We would like very briefly to mention these human rights problems.

The Kurdish question
For three decades the Turkish army has been engaged in military conflict with the militia of the Kurdish Workers’ Party, PKK. These conflicts often involve Turkey’s neighbours, Iran and Iraq. Since the intervention in Iraq and the forming of the peaceful and democratic Iraqi federal state Kurdistan in the north of the country this state is constantly being drawn into the conflict by the Turkish army and the PKK militia. Turkish military aircraft have carried out several attacks on Kurdish and Christian Assyrian villages in this autonomous federal state.

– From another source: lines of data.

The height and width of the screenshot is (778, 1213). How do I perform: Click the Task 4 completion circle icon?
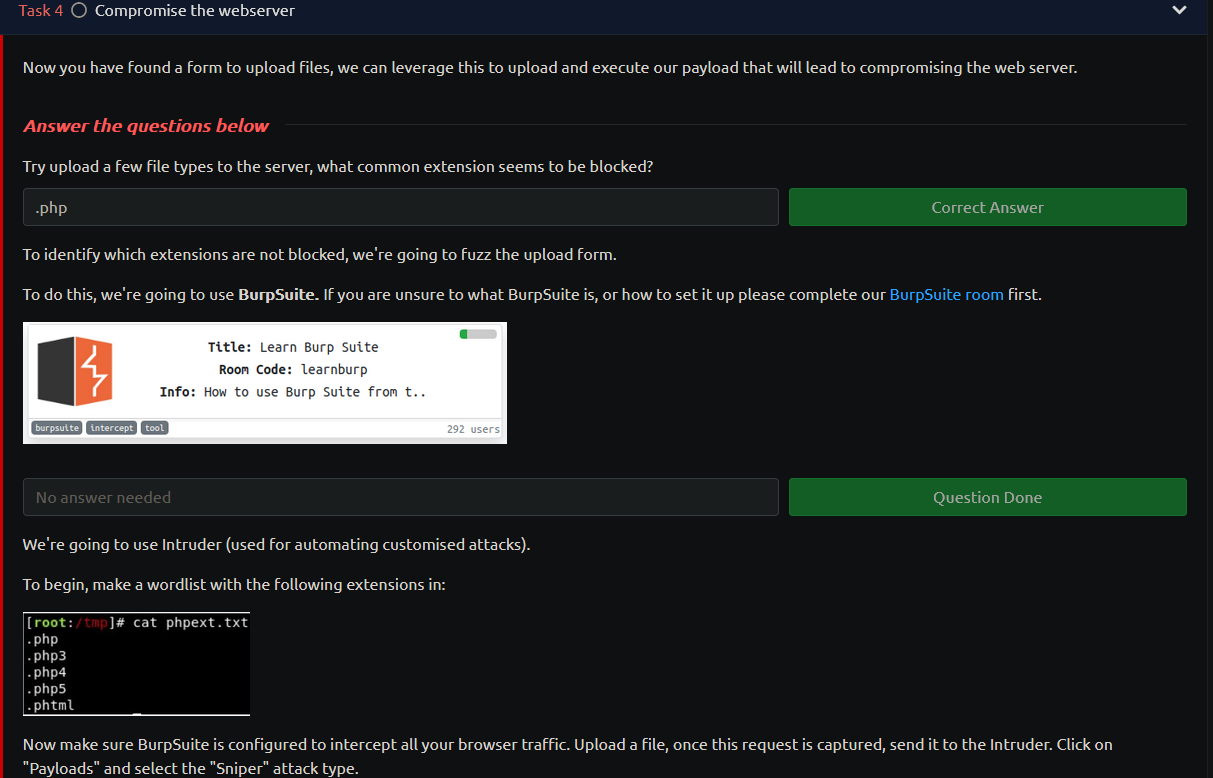click(79, 11)
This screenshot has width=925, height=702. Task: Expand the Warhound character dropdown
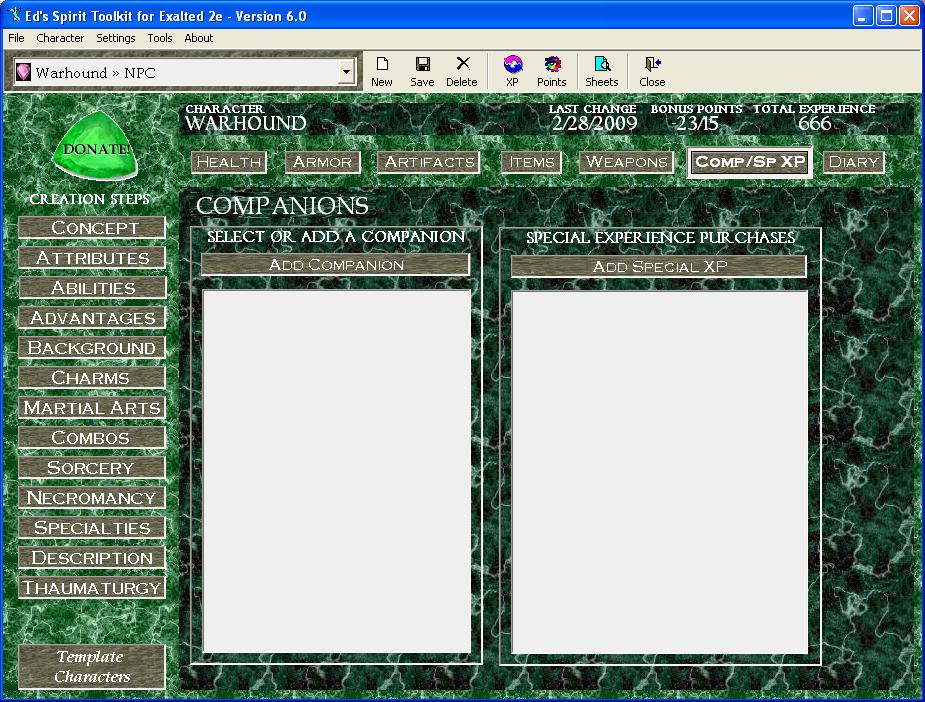click(347, 72)
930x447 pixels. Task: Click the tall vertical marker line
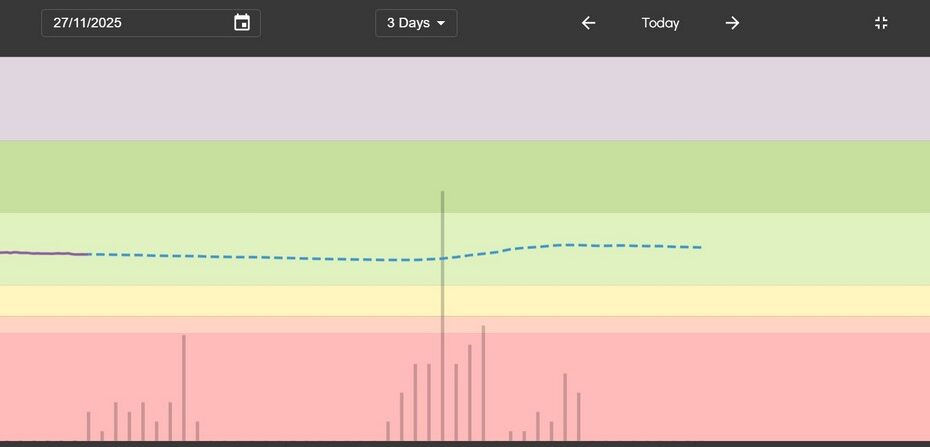point(442,230)
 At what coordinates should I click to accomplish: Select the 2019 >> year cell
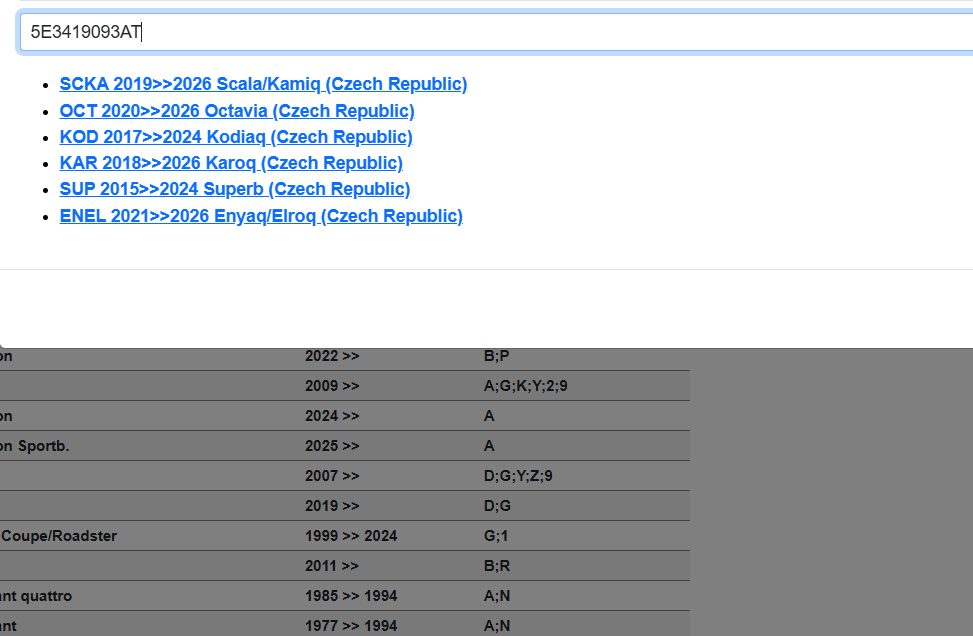(x=332, y=506)
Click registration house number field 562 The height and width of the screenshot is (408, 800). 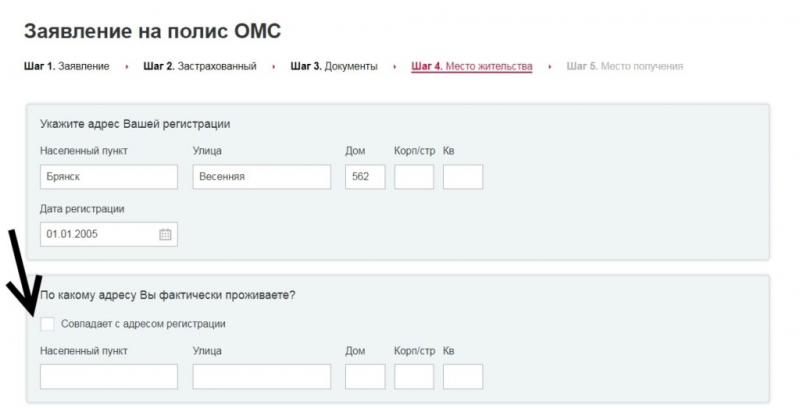pos(365,177)
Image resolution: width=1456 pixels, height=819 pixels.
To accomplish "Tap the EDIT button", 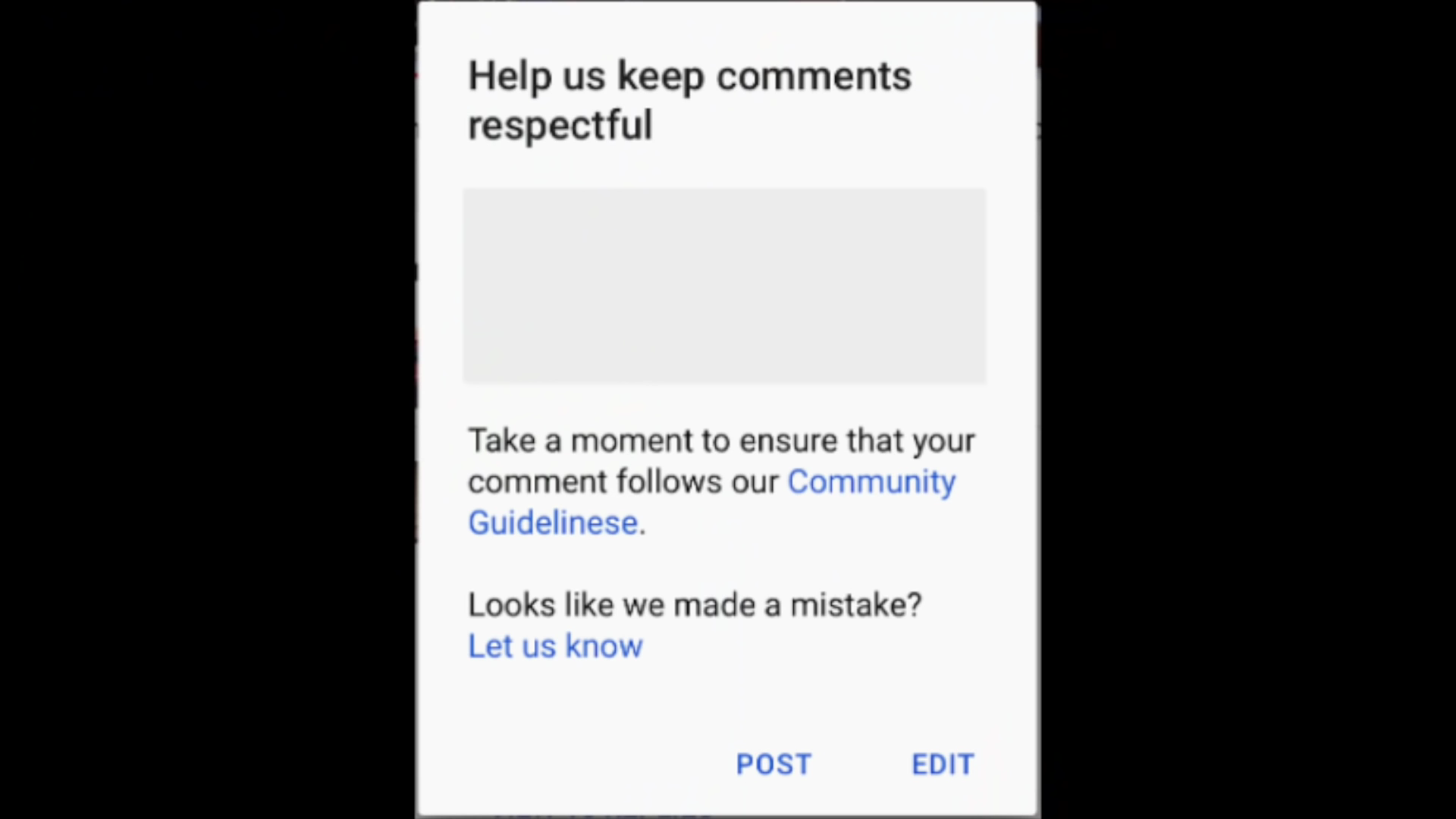I will click(x=943, y=764).
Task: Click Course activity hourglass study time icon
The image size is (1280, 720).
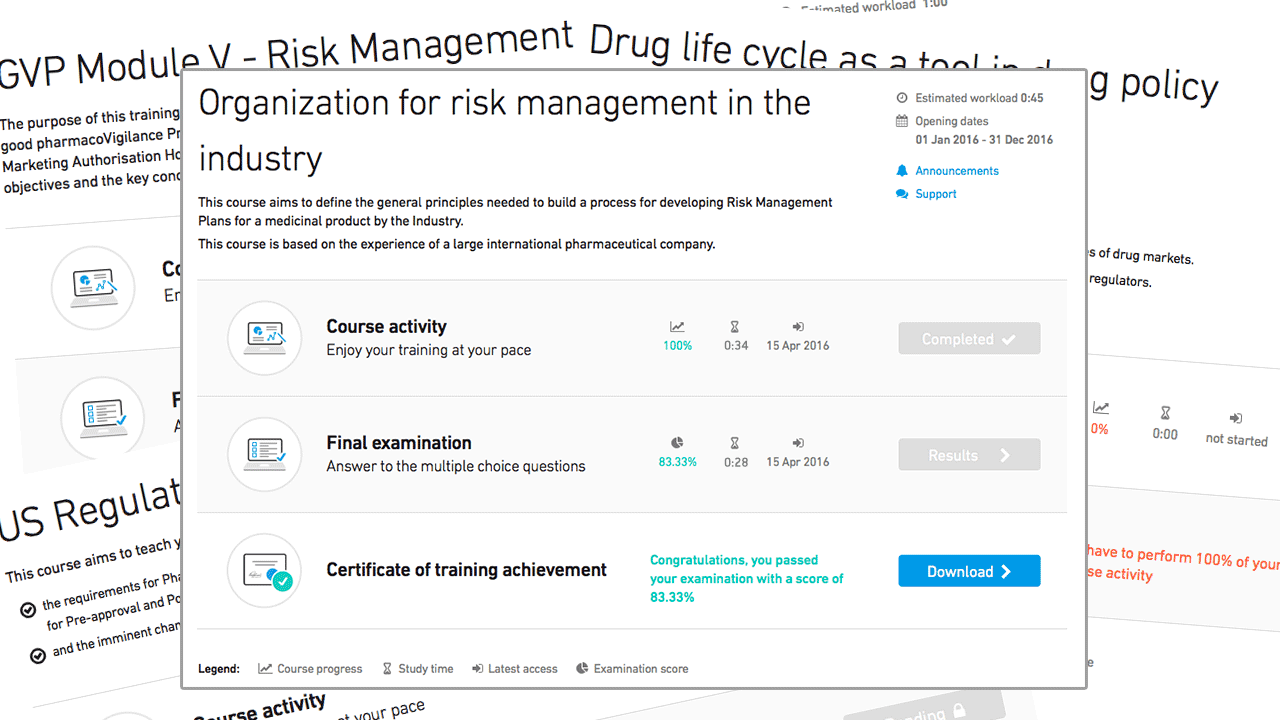Action: tap(735, 327)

Western politicians and experts are not always aware of the fact that at least 20% of the Turkish population are Kurds, whose language and culture have been systematically and constantly suppressed since the end of the First World War. Kurdish efforts to achieve equality of opportunity with the Turkish majority have constantly been suppressed in a bloody manner. In recent months more and more corpses have been exhumed of civilians who were murdered by Turkish security forces. Among them were intellectuals, regional leaders and Kurdish men and women whose names are unknown.

We beg you earnestly, Mr. President, to speak out for the release of the 3,835 Turkish Kurds, many of whom have been in custody for two decades. About half of them have not yet been brought to court.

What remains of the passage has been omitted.